Margaret Clark is a mum on a mission.
She knows first-hand what it’s like for a child to be born premature, as her daughter Hannah was born at 30 weeks, weighing just 2lbs 2oz, at Blackpool Victoria Hospital.
And now she wants to do her bit to help other parents whose babies are born early.
Margaret, from Cleveleys, is involved with a world prematurity group and trying to organise a shoe box appeal for much-needed items, such as reusable nappies and clothing, for premature babies in Pakistan. The plan is to take the shoe boxes out to Pakistan in November.
And the group is also collecting for similar boxes packed full of essential items in the UK, to help parents whose children are in special care baby units, for World Prematurity Month.
Margaret, whose daughter Hannah is now seven and goes to Norbreck Primary Academy, said: “This is something very close to my heart, so I would like to do as much as I possibly can.
“I had my own experience with premature birth, though I was lucky – my daughter is now seven and healthy.
“But when she was born, I could have lost her.
“The care she received at the hospital was excellent and I’m sure it made a difference.

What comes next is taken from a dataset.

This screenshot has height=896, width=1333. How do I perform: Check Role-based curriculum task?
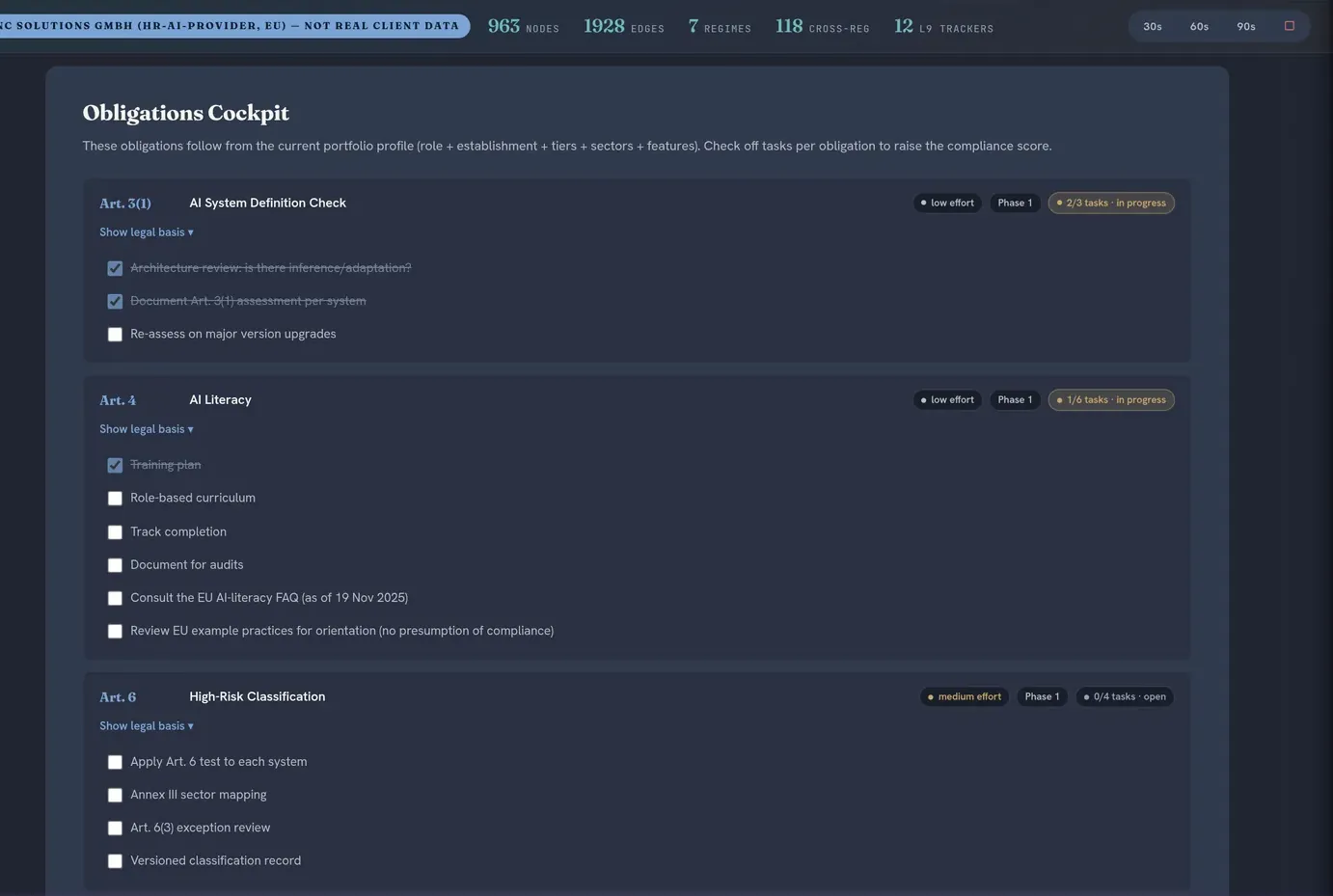pyautogui.click(x=115, y=499)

“But in Pakistan, in the poorer areas, people don’t have access to the same care.
“They don’t have access to all the items they need – and those sort of things are the last thing you think about if your baby is born premature.
“So for the shoe boxes, we need items like blankets, small hats, small teddies, reusable nappies and even ink and ink pads for parents to make hand and footprints with their babies.

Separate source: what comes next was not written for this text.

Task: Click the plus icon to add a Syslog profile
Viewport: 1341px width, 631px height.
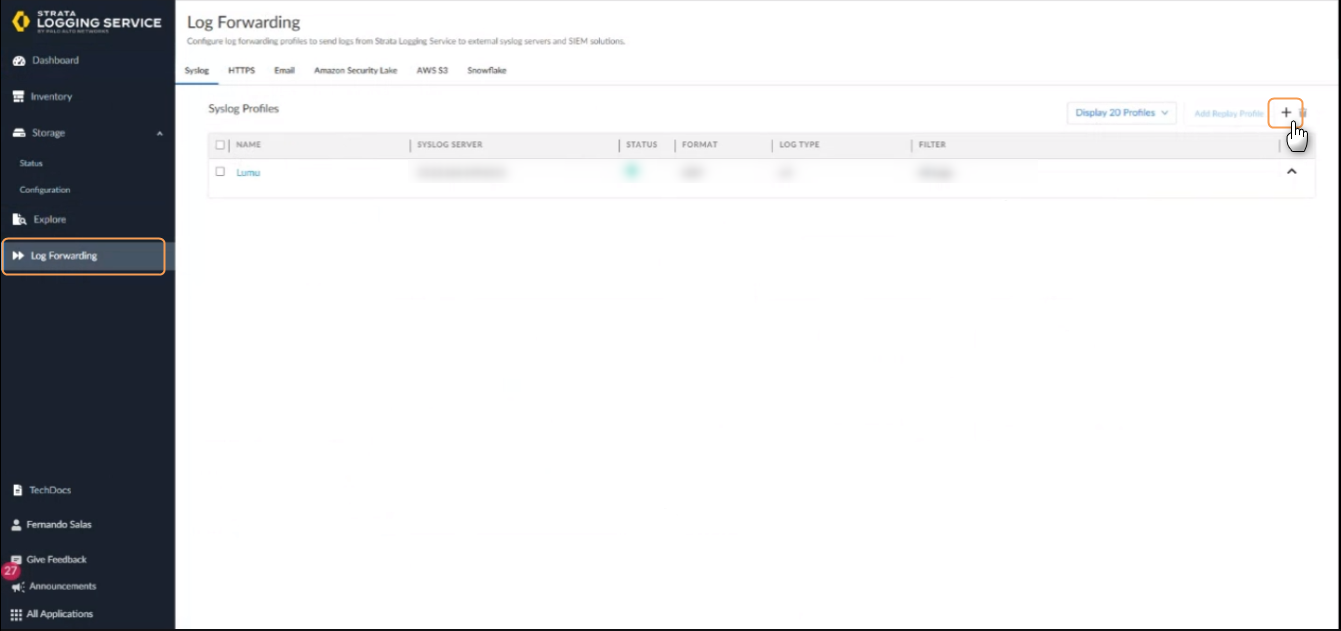Action: pyautogui.click(x=1286, y=113)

“The nappies need to be reusable, not the disposal type, because providing them can really help families out.
“For the boxes in the UK, items needed are things like essentials for parents, who might be staying at the hospital or in a town away from home – things like toothpaste, toothbrushes, deodorant, face-wipes, biscuits, cereal bars and so on.

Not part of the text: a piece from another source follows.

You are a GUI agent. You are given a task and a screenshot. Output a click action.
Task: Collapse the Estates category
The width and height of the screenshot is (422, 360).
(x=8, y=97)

“All those little things they don’t have time to think about.
“When your baby is born premature you are in such shock, the only thing you can think about is your baby.
“They might be away from their families and have no support.”
Margaret – who uses a wheelchair – hopes her campaign will not only help to collect the items, it will also raise awareness of premature birth. World Prematurity Day is November 17.
She said: “Especially when it’s the first baby, women might not know what’s normal and what the signs might be.
“It’s important if they are worried, or feel something’s not quite right, to contact their midwife. It may well be nothing. But if something is going on, they can be checked and get care, if needed.”